I was surprised to find that the version of Vim which ships with Git for Windows does not load my vimfiles/vimrc. This post has the explanation and an easy workaround.
Default vimrc Locations
By default, Vim loads personal initializations from $HOME/_vimrc
,
$HOME/vimfiles/vimrc
, or
$VIM/_vimrc
whichever is found
first.

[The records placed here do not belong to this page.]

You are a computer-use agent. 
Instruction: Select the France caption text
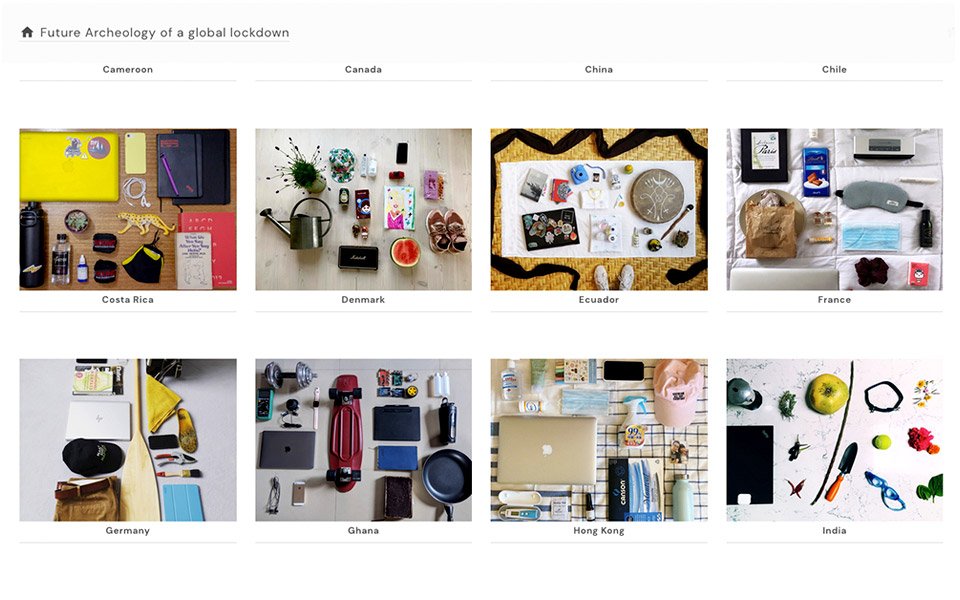tap(834, 299)
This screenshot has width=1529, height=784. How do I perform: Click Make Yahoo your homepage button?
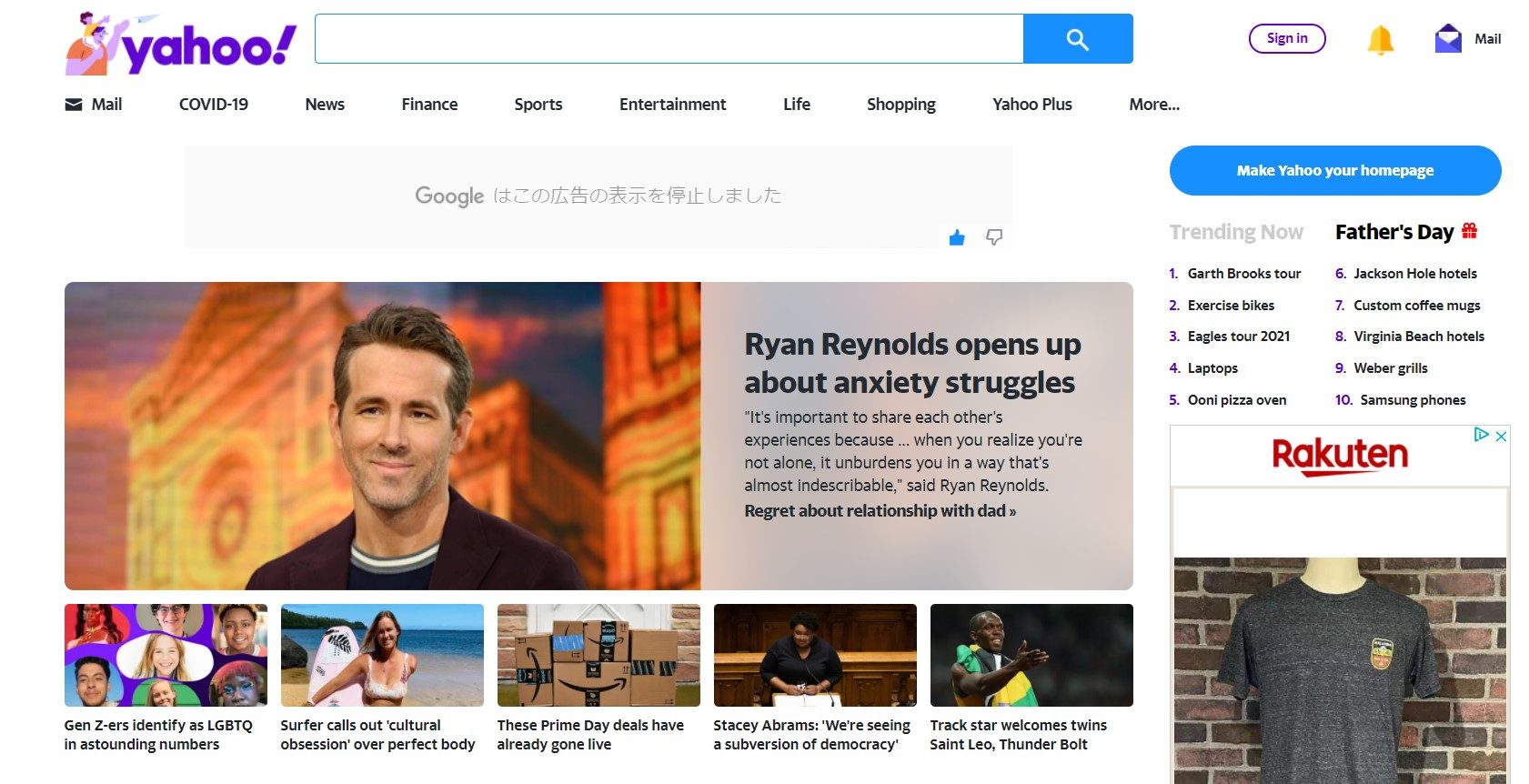[x=1334, y=170]
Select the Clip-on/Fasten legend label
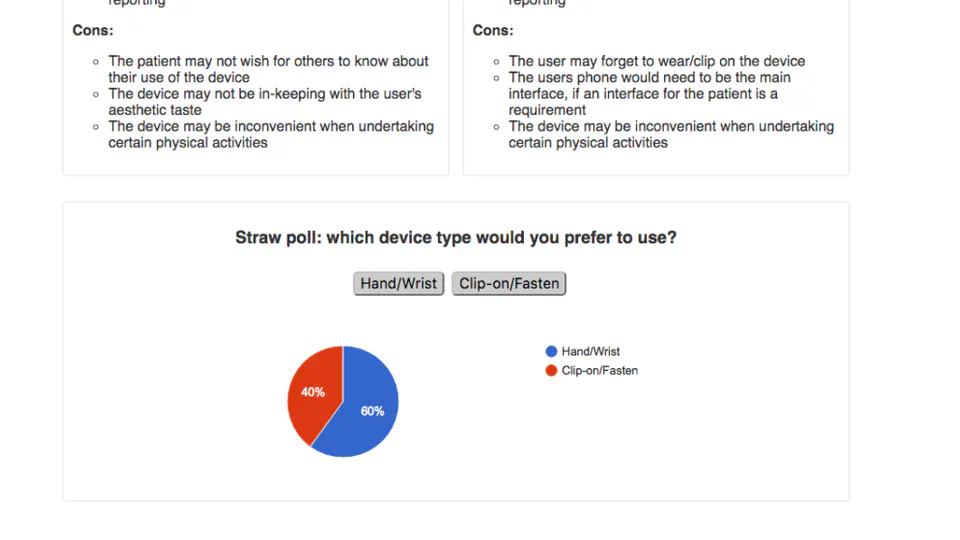The image size is (960, 540). pyautogui.click(x=599, y=370)
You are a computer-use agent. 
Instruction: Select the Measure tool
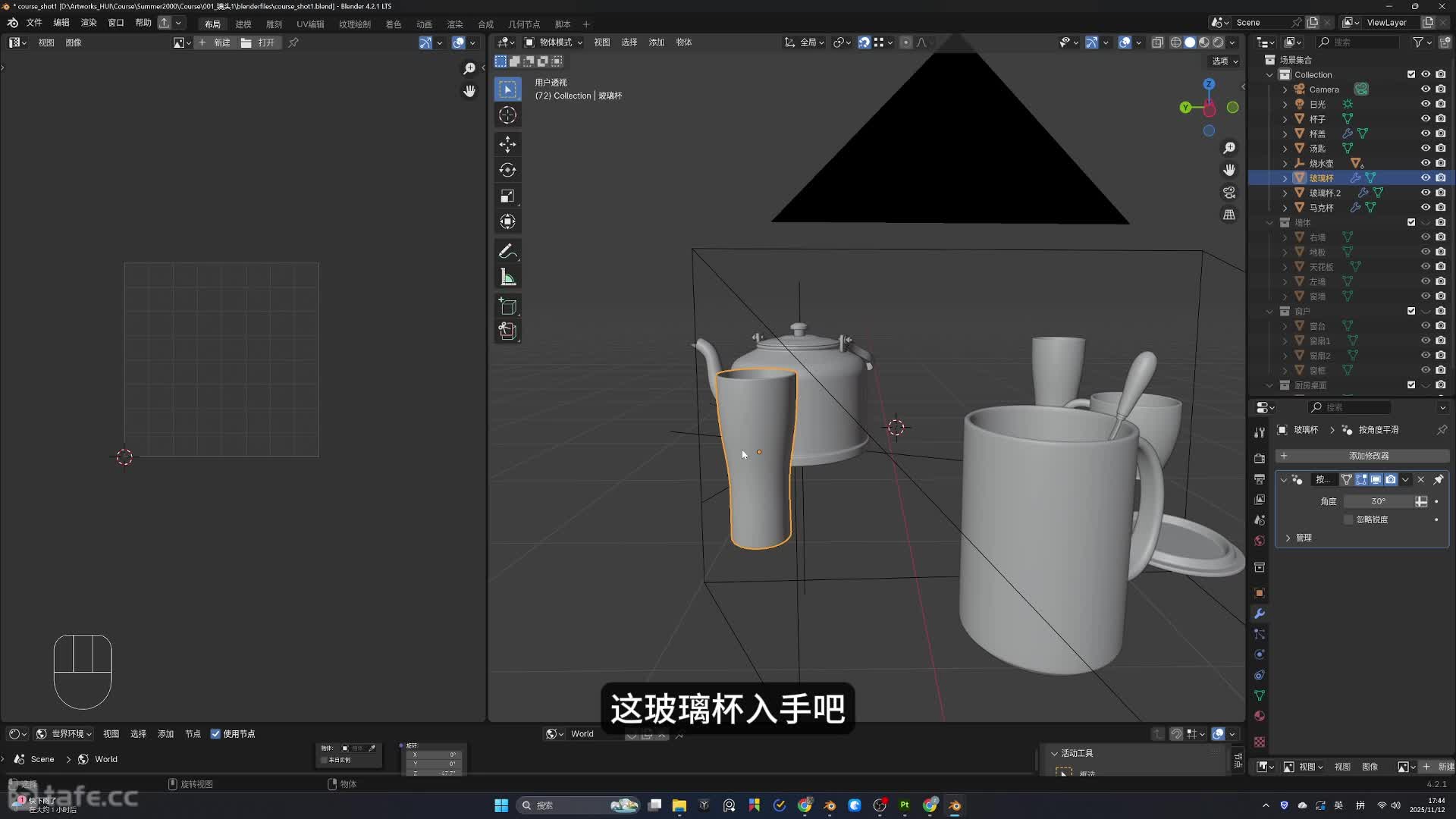click(x=507, y=278)
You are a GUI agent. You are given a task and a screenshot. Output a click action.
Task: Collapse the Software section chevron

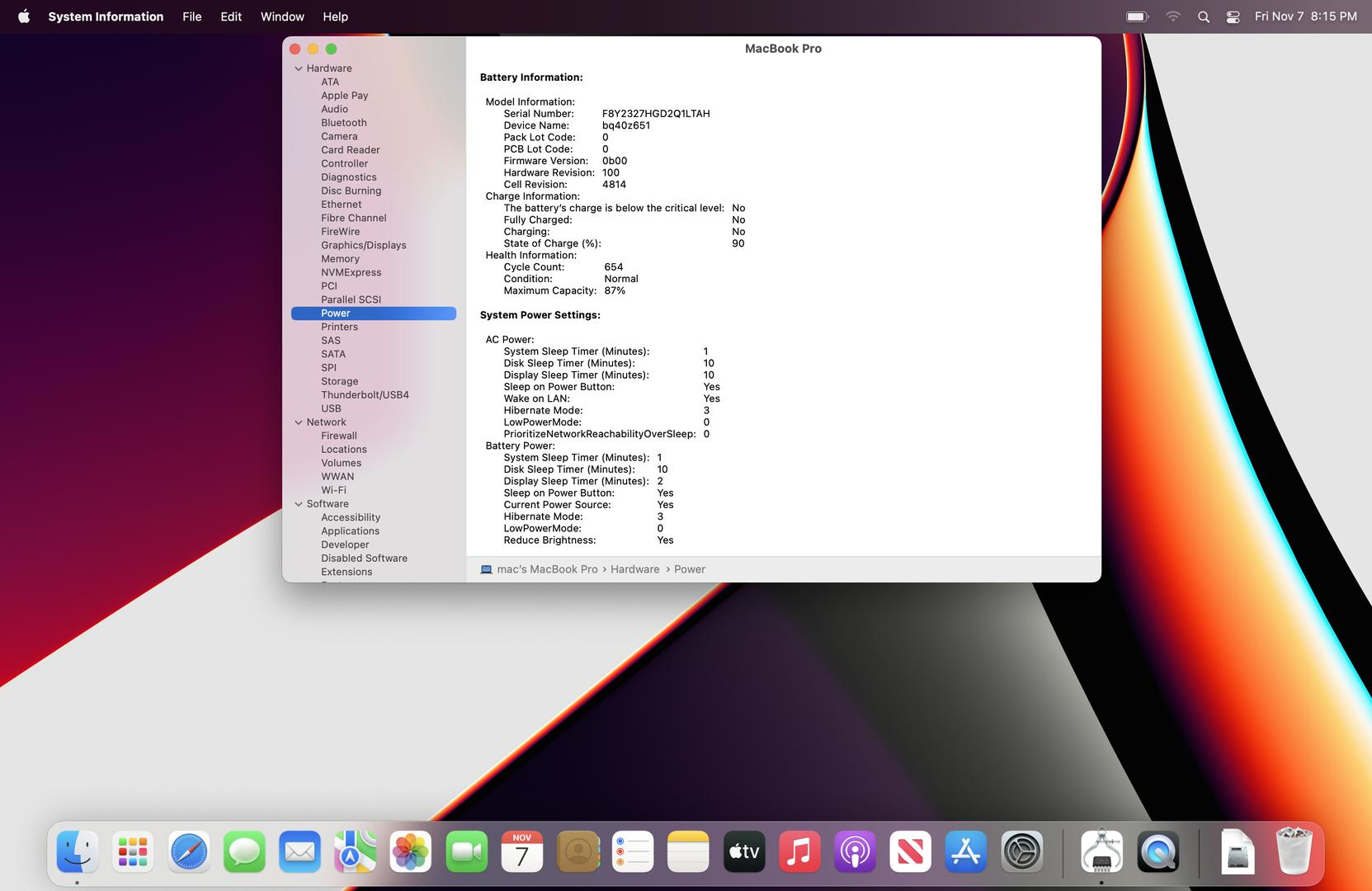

The version of Vim which ships with Git for Windows instead loads
personal initializations from $HOME/.vimrc
or $HOME/.vim/vimrc
.
Presumably this was done to match Vim’s default behavior on Unix (see
git-for-windows/git#658
(comment)).
The difference can be observed by comparing
:version
from Vim installed
system-wide:
user vimrc file: "$HOME\_vimrc"
2nd user vimrc file: "$HOME\vimfiles\vimrc"
3rd user vimrc file: "$VIM\_vimrc"
to :version
from Vim in Git Bash:
user vimrc file: "$HOME/.vimrc"
2nd user vimrc file: "~/.vim/vimrc"
Sharing vimrc
One way to use the same vimfiles
in both versions of Vim (with minimal
confusion or clutter) is to create a $HOME/.vimrc
file with the following
content:
" Git for Windows Vim user initialization file
" GFW uses ~/.vimrc and ~/.vim/vimrc instead of ~/_vimrc and ~/vimfiles/vimrc
" See https://github.com/git-for-windows/git/issues/658#issuecomment-184269470
" This file configures GFW Vim to behave like Windows Vim
let &runtimepath = '~/vimfiles,'
\ . join(filter(split(&runtimepath, ','), 'v:val !~? "/\\.vim"'), ',')
\ . ',~/vimfiles/after'
let &packpath = &runtimepath
source ~/vimfiles/vimrc
This replaces ~/.vim
with ~/vimfiles
in
'runtimepath'
and
'packpath'
, then
loads ~/vimfiles/vimrc
. Once this file is saved, both versions of Vim will
use the same paths for user configuration and runtime files.